Task input:
•••••
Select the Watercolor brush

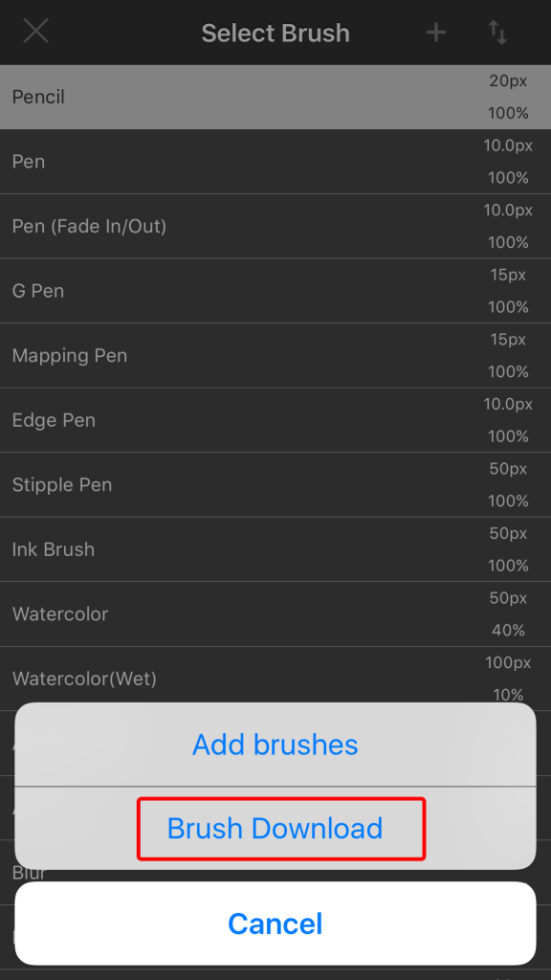pos(276,614)
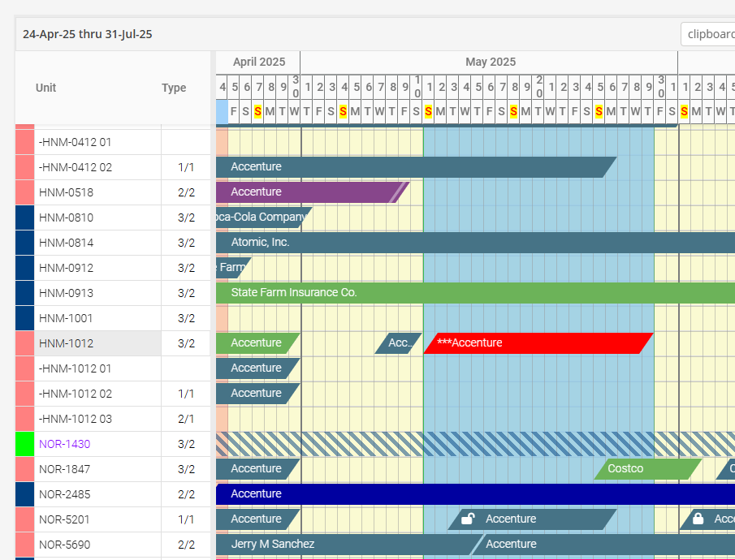Click the truncated "Acc..." booking on HNM-1012
The image size is (735, 560).
pos(399,343)
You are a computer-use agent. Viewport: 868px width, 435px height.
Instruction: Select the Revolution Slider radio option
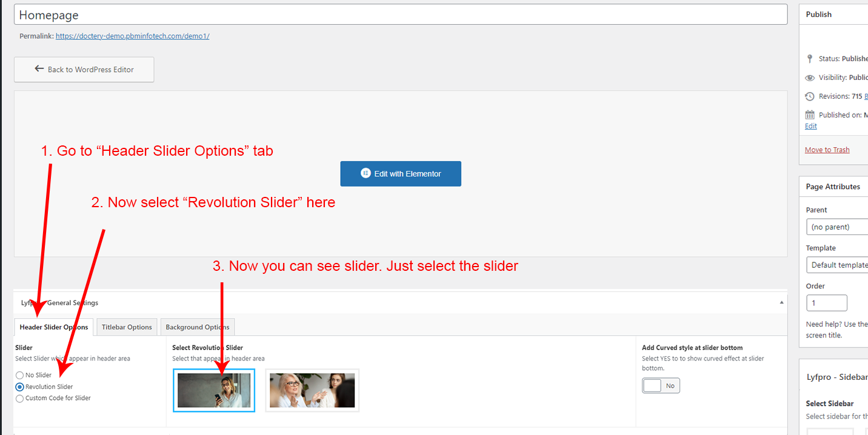click(x=20, y=387)
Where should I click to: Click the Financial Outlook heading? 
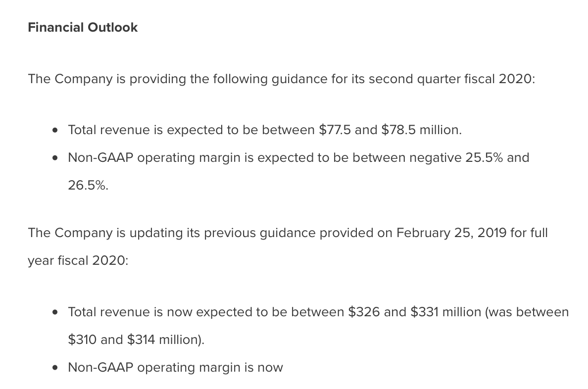pos(83,27)
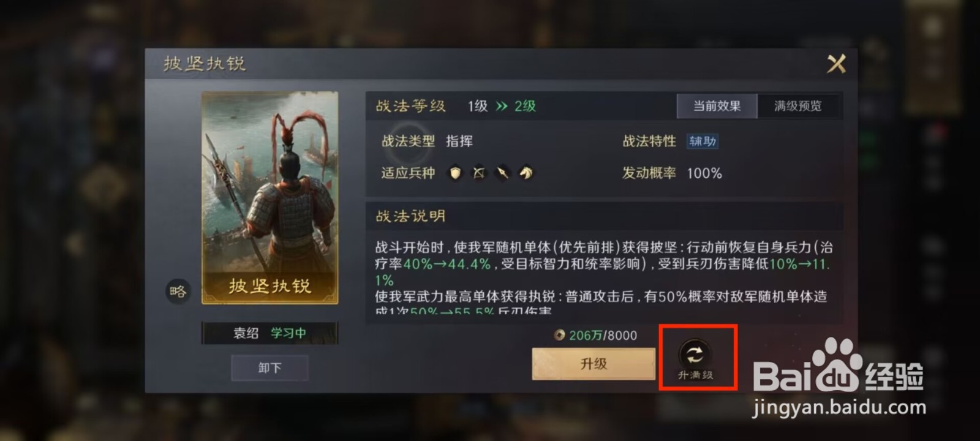Click the 辅助 tactic trait tag
This screenshot has height=441, width=980.
pyautogui.click(x=703, y=141)
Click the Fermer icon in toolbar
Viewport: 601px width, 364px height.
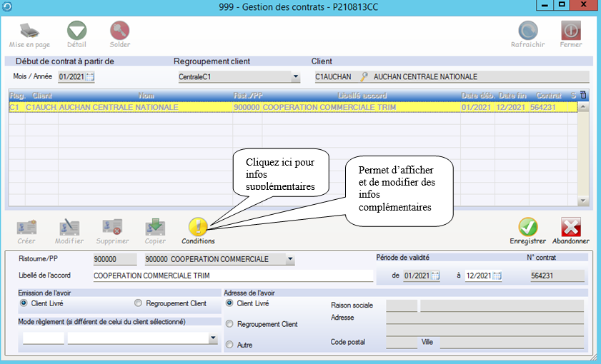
•••••
Task item: A word-for-word copy of the records is needed, one that contains no pictures.

Finished exercise:
Select the Watercolor brush

pos(276,614)
Click the truncated "Acc..." booking on HNM-1012
The image size is (735, 560).
pos(399,343)
You are a computer-use agent. Viewport: 868px width, 435px height.
Instruction: Select the Revolution Slider radio option
click(x=20, y=387)
Where should I click to: Click the Financial Outlook heading? 
pos(83,27)
Click the 辅助 tactic trait tag
This screenshot has height=441, width=980.
pyautogui.click(x=703, y=141)
Click the Fermer icon in toolbar
Viewport: 601px width, 364px height.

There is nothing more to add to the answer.